══ TEXT BLOCK
There was a bit of an interesting discussion/freak out on card twitter this week over a restored T206 Honus Wagner card. Restoring in this case involves cleaning the card front and back, replacing the trimmed borders with material from other T206 cards, and filling in missing pigments.
Predictably and understandably, many collectors were appalled and outraged at this. We, as a group, tend to treat our cards as items whose aging must be arrested. We lock them away inside increasingly-secure plastic holders and handle them with kid gloves on the rare occasions that we look at them.* The idea of modifying a card by accident—let alone on purpose—is anathema to the collecting ethos and immediately makes people suspect malicious intent or ignorance.
*One of the things I’ve enjoyed about this SABR group is how frequently it champions the use of cards. Sorting and re-resorting things. Changing the contest in which they’re displayed, etc. etc.
So there were lots of reactions about how this is destroying the card. Or how it was no longer worth anything. Or how it was setting up the opportunity for someone to defraud an unsuspecting buyer.
My reaction though was one of excitement as this represents one of those occasions when baseball cards cross over into the art world. The issue of art restorations is one that’s fascinated me for a long time; the first thing I did was re-read Rebecca Mead’s wonderful New Yorker piece, remind myself of all the different ways that we’ve both “preserved” and “restored” items in the past, and think about what it means for us to have invested so much money and/or emotional weight in small pieces of printed cardboard.
“People always ask, ‘Who do you feel responsible to?’ If a collector comes in and says, ‘I want to have a piece fixed this way,’ do you do it as the collector wants it, or as the artist wants it? I always say we are responsible to the art work, not to the artist or to the collector.”
Centering the discussion on the card itself allows me to really think about what restoring does and what it means to restore a card. I proceeded to jump down a rabbit hole and read posts about when museums have chosen to restore objects.* When they haven’t.** Plus discussions about how restoration is really a commitment to having to maintain the artwork over the course of its lifetime.***
*MoMA’s restoration of a Jackson Pollock is interesting in how it addresses previous restoration efforts as well as emphasizing the fact that the restoration is not intended to make the painting new but rather let it show its age while taking care of it and stabilizing the artwork.
**I found myself thinking especially about Cleveland’s bombed (literally) copy of The Thinker here.
***SFMOMA’s post about its “unconventional” approach to Barry McGee’s work is a great read.
In everything I read it was clear that restoring artwork is about balancing the immediate health of the item with its long-term prospects while keeping it “true” to itself. Restoring an old item so it looks brand new is not the point. It should appear old and reflect its history without looking like it’s going to fall apart.
════
══ RECORD LIST
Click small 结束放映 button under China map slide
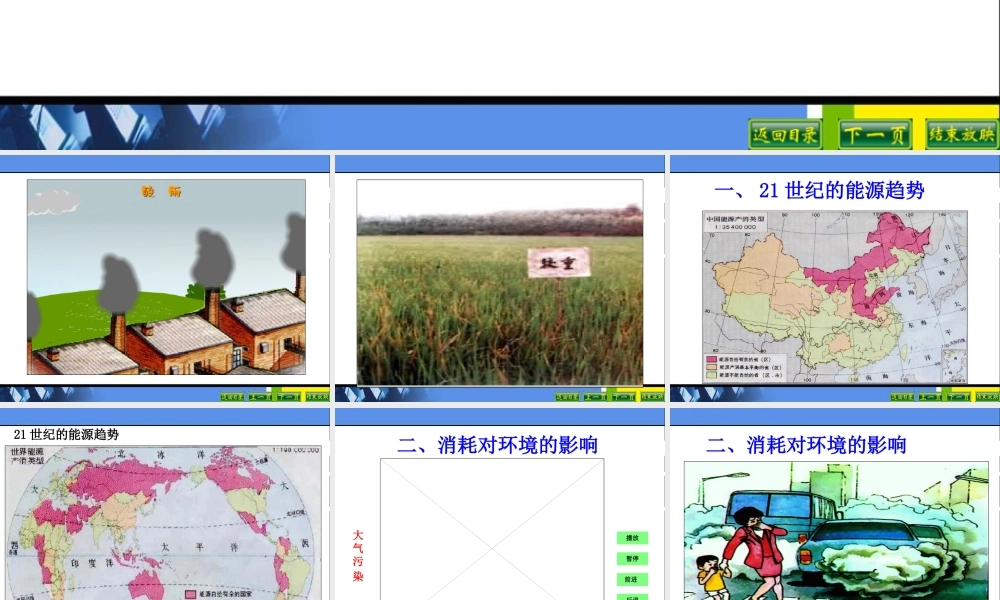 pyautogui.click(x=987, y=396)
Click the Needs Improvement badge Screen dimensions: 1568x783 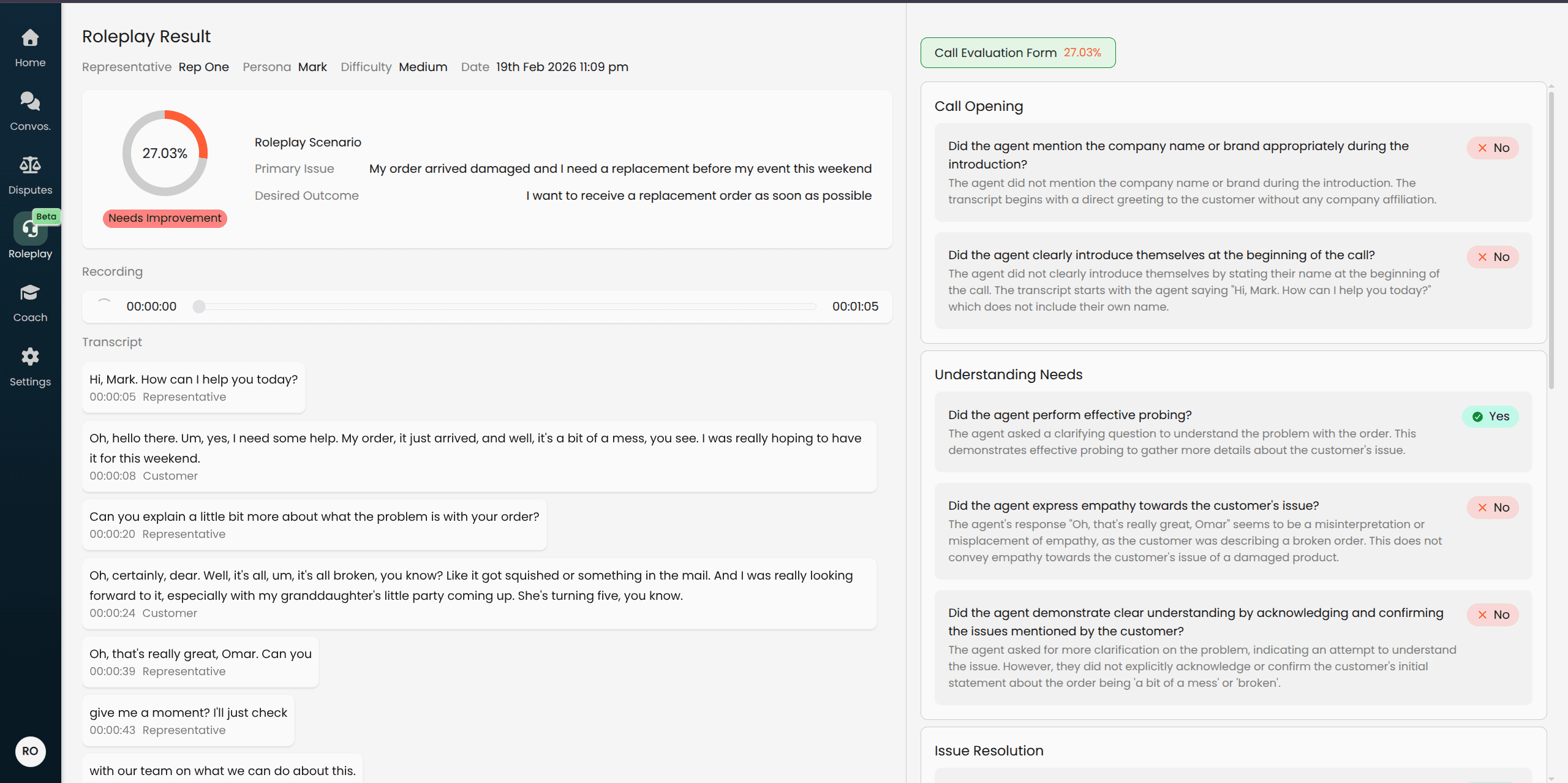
════
══ RECORD LIST
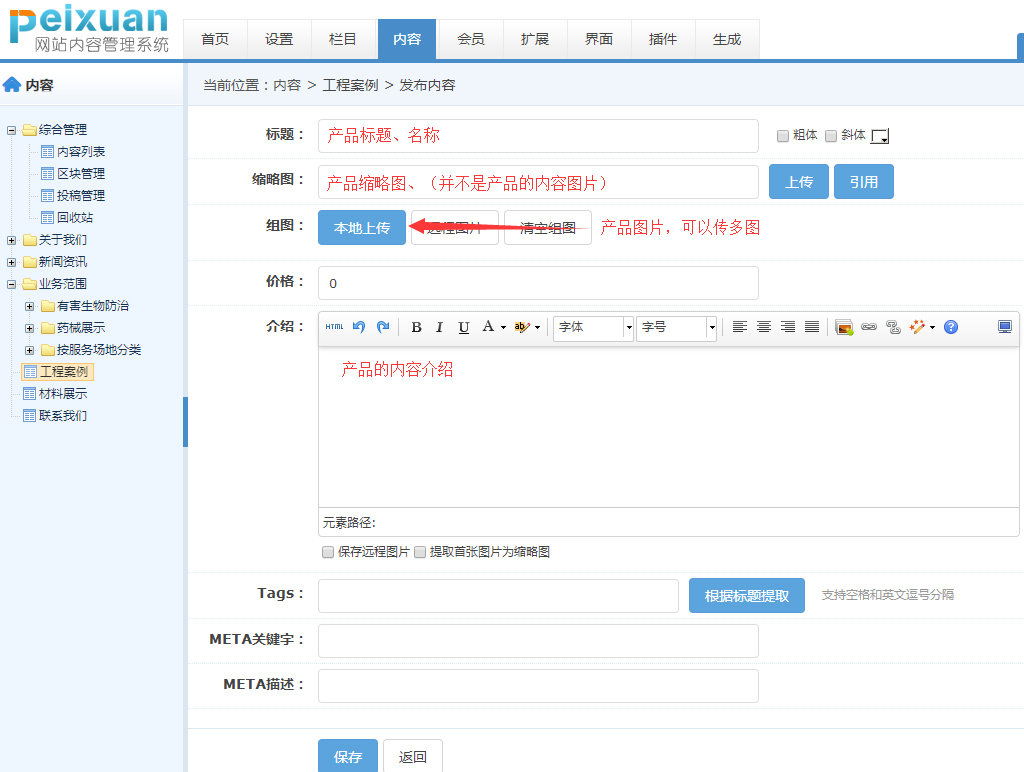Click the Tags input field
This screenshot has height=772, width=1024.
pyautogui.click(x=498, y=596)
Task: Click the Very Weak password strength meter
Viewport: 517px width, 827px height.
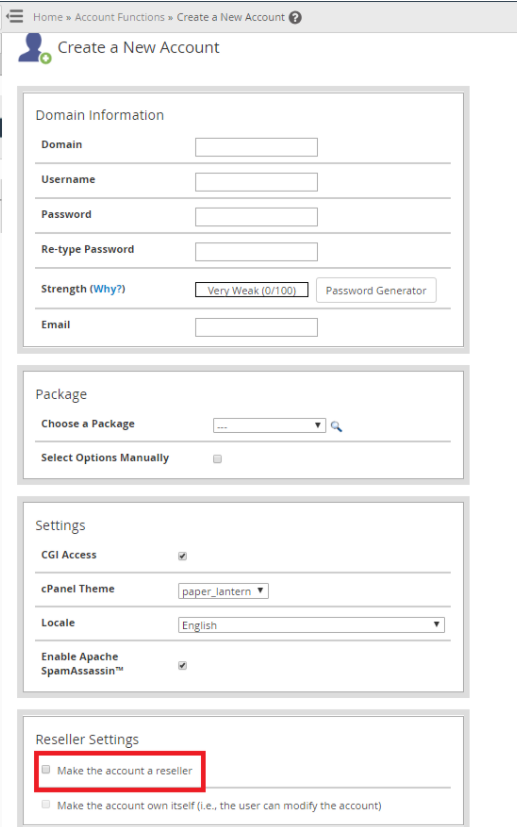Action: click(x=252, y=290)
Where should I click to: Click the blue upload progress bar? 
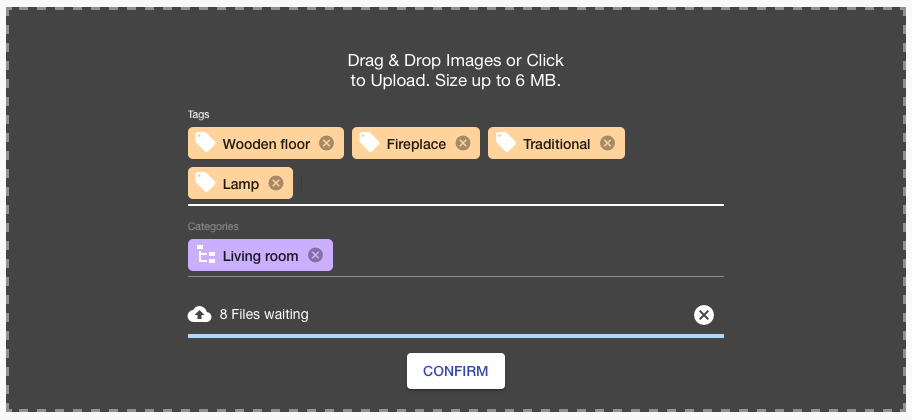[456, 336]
════
══ RECORD LIST
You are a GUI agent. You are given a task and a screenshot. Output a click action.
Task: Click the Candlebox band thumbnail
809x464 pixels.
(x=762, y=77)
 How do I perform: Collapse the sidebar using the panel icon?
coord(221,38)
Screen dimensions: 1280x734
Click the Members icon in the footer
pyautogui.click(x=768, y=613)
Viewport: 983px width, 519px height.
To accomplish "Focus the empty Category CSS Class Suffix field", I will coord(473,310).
════
■ **WRITTEN REQUEST**: In the text about the restored T206 Honus Wagner card, what was used to replace the card's trimmed borders?

■ **RESPONSE**: Material from other T206 cards.